[Items listed in a dataset]
BEGIN

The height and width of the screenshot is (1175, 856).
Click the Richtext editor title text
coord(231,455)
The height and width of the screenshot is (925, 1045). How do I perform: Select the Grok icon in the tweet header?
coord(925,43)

END

Exercise requirements: The line containing "The height and width of the screenshot is (925, 1045)." marks where to begin; the last line of the records marks where to stop. Copy both and all between, exactly.

Result below:
The height and width of the screenshot is (925, 1045). How do I perform: Select the Grok icon in the tweet header?
coord(925,43)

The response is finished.